A Boa Vista aproxima-se da saturação urbanística no Sal Rei devido ao boom das segundas habitações

Euroinmobiliaria® · · 2 min de leitura

A Boa Vista aproxima-se da saturação urbanística no Sal Rei devido ao boom das segundas habitações
Foto: Ingo Wölbern / Wikimedia Commons (domínio público)

A Boa Vista, segunda ilha de Cabo Verde em peso turístico a seguir ao Sal, atravessa uma fase de expansão imobiliária acelerada, centrada no Sal Rei e na faixa de grandes resorts a sul da ilha, em zonas como a Praia de Chaves ou os arredores de Santa Mónica. A chegada de cadeias hoteleiras internacionais na última década foi acompanhada por um aumento notório da construção de moradias e apartamentos destinados a segunda habitação e a investimento em arrendamento de férias.

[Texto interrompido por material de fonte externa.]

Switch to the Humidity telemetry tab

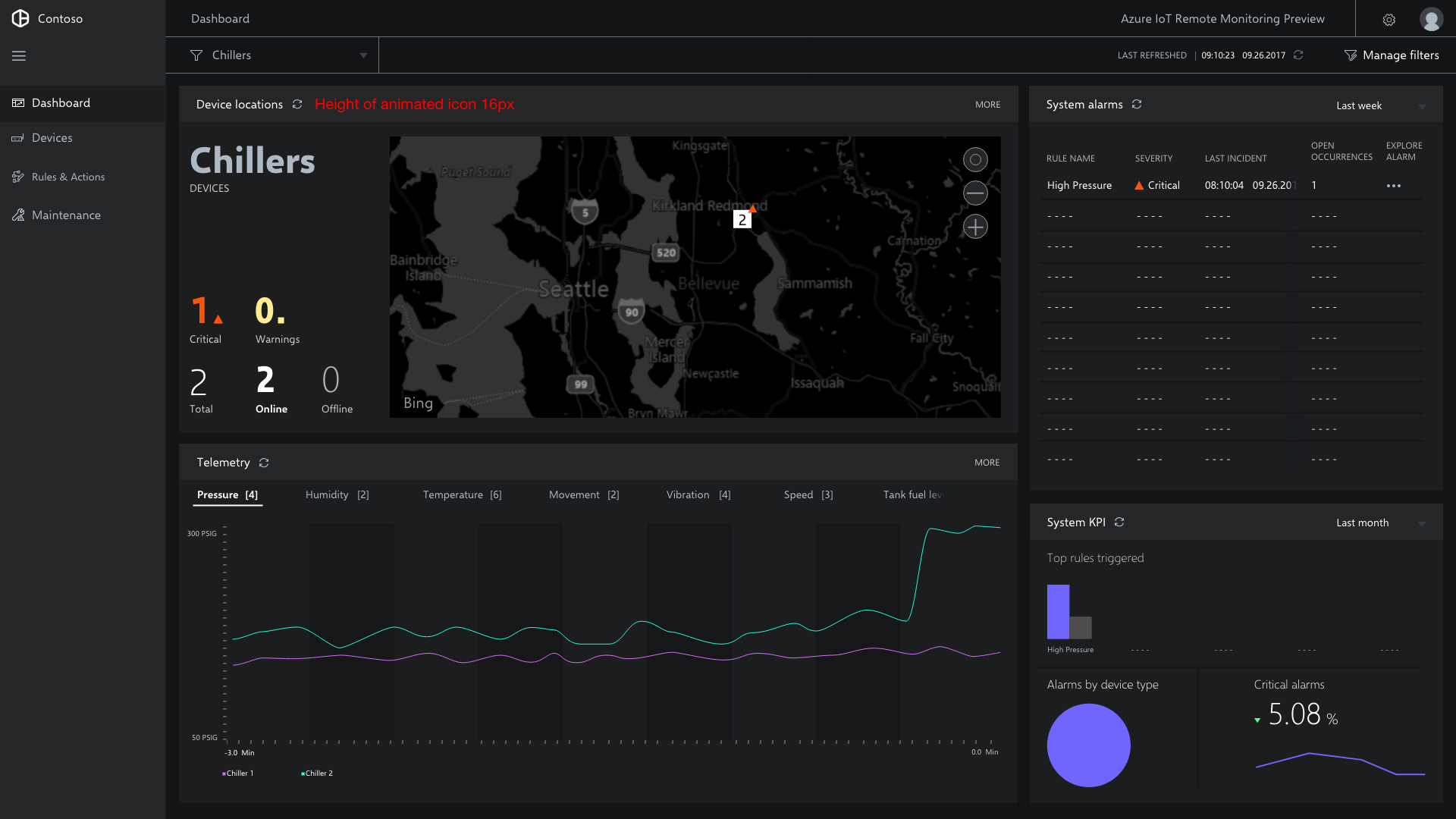point(337,495)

Um mercado orientado quase por inteiro para o comprador estrangeiro

Segundo agências imobiliárias que operam na ilha, mais de 80% das operações de compra e venda de habitação nova na Boa Vista correspondem a compradores não residentes, na sua maioria europeus. Os preços dos apartamentos turísticos situam-se entre os 90.000 e os 200.000 euros, consoante a proximidade da praia e a qualidade dos acabamentos, ao passo que os lotes urbanizáveis em zonas próximas dos grandes complexos hoteleiros multiplicaram o seu valor na última década, segundo fontes do sector imobiliário consultadas.

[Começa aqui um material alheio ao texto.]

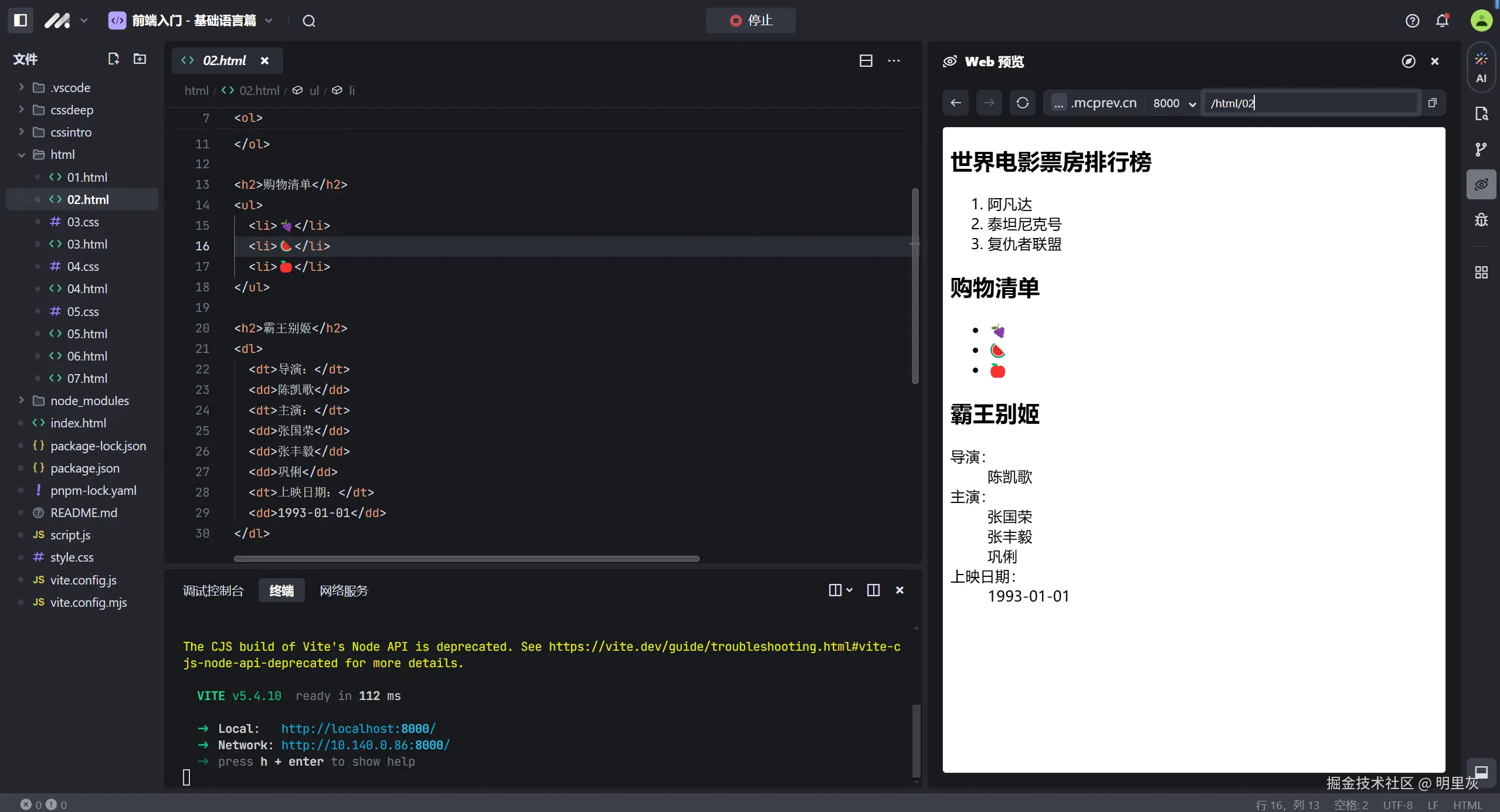Toggle Web preview eye icon in right sidebar
The image size is (1500, 812).
click(x=1481, y=185)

Sal Rei, entre o crescimento e a falta de planeamento

O núcleo urbano do Sal Rei, tradicional porto piscatório transformado em centro de serviços turísticos, arrasta um crescimento urbano que fontes municipais reconhecem como em parte desordenado, com bairros de trabalhadores do sector turístico — muitos deles originários de Santiago ou da Guiné-Bissau e do Senegal — erguidos com menos planeamento do que as zonas hoteleiras. As rendas para esta população trabalhadora subiram com força, segundo dados do INE de Cabo Verde, a par do crescimento do emprego turístico.

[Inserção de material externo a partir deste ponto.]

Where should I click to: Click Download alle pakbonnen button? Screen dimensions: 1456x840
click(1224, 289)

Infra-estruturas que ficam atrás do betão

O ritmo das novas construções turísticas ultrapassou, como reconhecem técnicos municipais, a capacidade das redes de água, saneamento e abastecimento eléctrico da ilha, o que nos últimos verões deu origem a cortes pontuais de fornecimento em algumas zonas do Sal Rei. O sector imobiliário local pede que se acelerem os investimentos públicos em infra-estruturas para não comprometer a atractividade da ilha junto dos investidores, num contexto de forte concorrência com o Sal na captação de capital estrangeiro.

O ordenamento do território, a matéria em atraso

A Câmara Municipal da Boa Vista anunciou a revisão do seu plano de ordenamento para impor limites mais claros à expansão de novos resorts e proteger zonas de valor ecológico, como as praias de nidificação de tartarugas marinhas a sul da ilha. Fontes do sector imobiliário assinalam, contudo, que a pressão do investimento estrangeiro continua tão forte que se torna difícil, na prática, travar novos projectos já comprometidos com capital internacional.